I wasn’t at all disappointed. I looked into the eyepiece, and even though Saturn was moving rapidly out of the field of vision, I could see it. I could see Saturn’s rings, and I could see the shadow that the rings cast against the planet. I could see the Cassini division (the large gap between the rings), and I could see moons. Titan, shining brightly to the left and a few smaller moons behind it.
It was more spectacular that I really could have hoped and I stepped away from the telescope in complete awe. I felt my eyes welling up with tears, and I struggled for a while to understand why I was getting embarrassingly emotional about being able to see Saturn. One of my friends started teasing me: “Is STARR getting STARSTRUCK by the STARS?”
But I was. I was so awestruck by the beauty of Saturn. Was this how Galileo felt when he first saw the rings of Saturn? What was greater, I wonder: the feeling of seeing a planet for the first time and discovering that this celestial body had rings? Or admiring said planet through other people’s eyes for years before being able to look directly at it for the first time?

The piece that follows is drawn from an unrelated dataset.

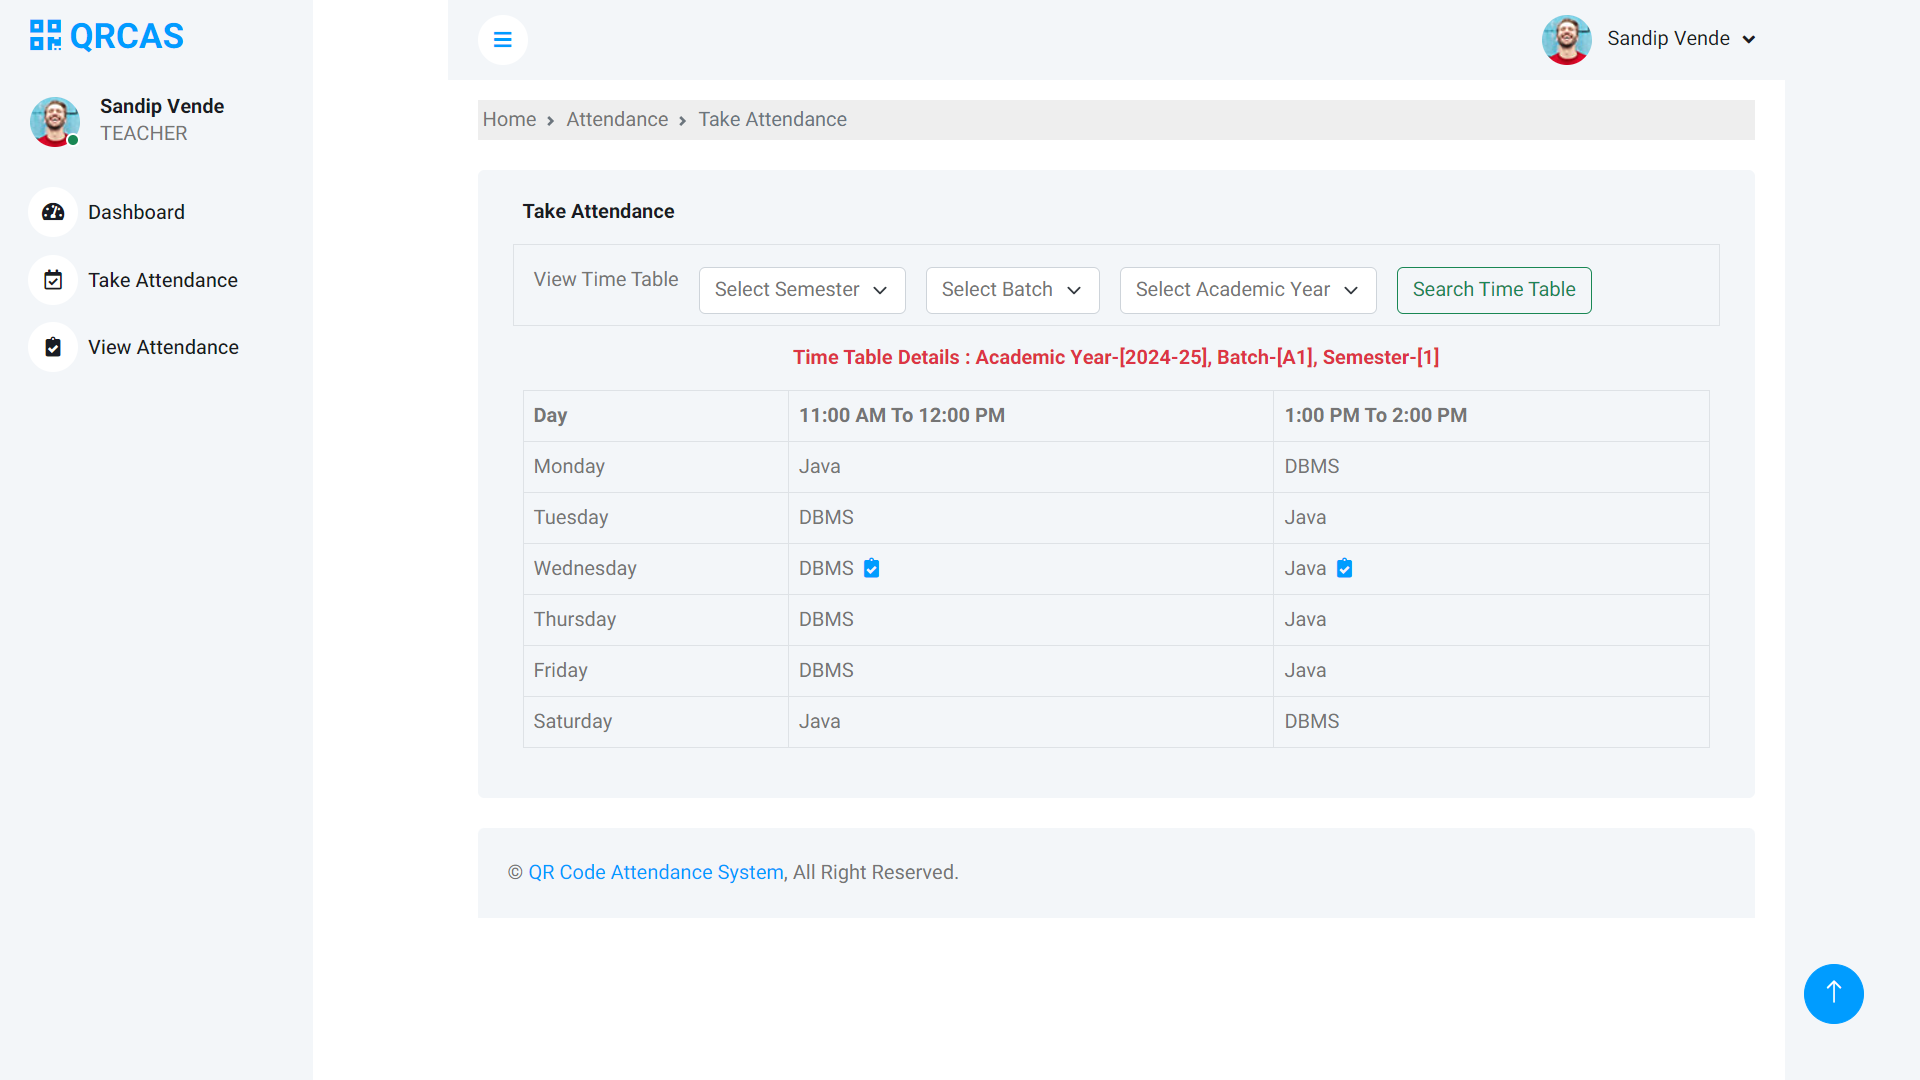This screenshot has height=1080, width=1920.
Task: Click the Attendance breadcrumb item
Action: point(616,119)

Even after a minute, I was still stunned speechless. I laid down on the grass, staring up at the gleaming dot that I now knew to be Saturn. The word “mortal” kept entering my mind, as in “How can a mere mortal such as myself behold such beauty in my eyes?” I was still tearing up as I gazed at Saturn, knowing that I was able to see its rings. I eventually got back in line twice for two more looks, and its magnificence wasn’t lost on me a single time.
As I walked away from the event, my thoughts shifted from the magnificence of the heavens to the marvel of mankind. We, as humans, were able to construct a tool that allowed us to look at the multitude of sparkling somethings in the sky and see. I was able to see Saturn, 887 million miles away from Earth, because of the amazing telescopes that were forged by humans, some of which weren’t even automated. Trying to track Saturn as it blazed through space was fascinating in and of itself, but there were telescopes that were programmed to track Saturn as it sped across the sky.
Not only was mankind capable of creating instruments as wondrous as the telescope, but the people at this event were so kind. They traveled from far and wide, many of them citing jetlag from long flights or cramps from hauling their telescopes in their vans. The larger telescopes each cost over $10,000, not including the modifications and maintenance and any repairs. And these scientists allowed the general public to look at the heavens for free. They answered my friends’ questions about why stars twinkle and how did they even get so much cheese on the moon anyway?
I sat on the subway leaving DC thinking about the magnificence of the heavens and the marvel that is mankind.
Be humble, for you are made of earth.
Be noble, for you are made of stars.